Così, dopo appena una settimana di lezioni (in alcuni casi anche meno), molti istituti dovranno sospendere la didattica e trasformarsi in seggio. Lo stop avverrà dal pomeriggio di venerdì 23 fino all’intera giornata di lunedì 26. Una situazione che, proprio per questo motivo, trova i dirigenti scolastici sul piede di guerra:

“Da decenni – dice Cristina Costarelli, presidente dell’Associazione Nazionale Presidi del Lazio, intervistata da Skuola.net – facciamo presente che l’utilizzo delle scuole come seggi elettorali è un qualcosa di inadeguato e inopportuno. In particolare in situazioni come quella di quest’anno”.

“La scuola andrebbe tutelata e lasciata il più serena possibile, soprattutto in un anno come questo, in cui lentamente si sta ritornando alla normalità.

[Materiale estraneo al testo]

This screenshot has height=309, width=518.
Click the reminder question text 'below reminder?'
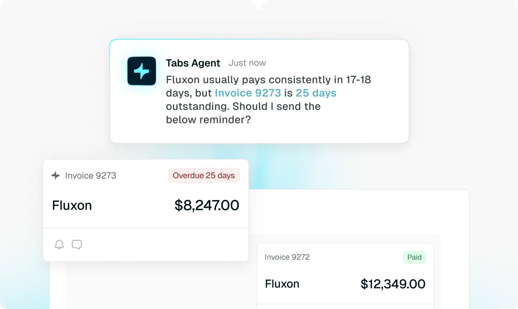tap(208, 120)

Inoltre, utilizzare oggi gli istituti per altri fini crea ulteriori disagi, significa per esempio dover poi procedere ad azioni di sanificazione“, prosegue la dirigente.

 “Sicuramente – dice Costarelli – potrebbe essere adottata per le scuole medie e superiori, dove ormai gli alunni hanno imparato a utilizzarla. Ma per i più piccoli ritengo di no, perché nel loro caso attivare la Dad per pochi giorni diventa complicato. Questo passaggio, inoltre, dovrebbe essere acquisito contrattualmente”.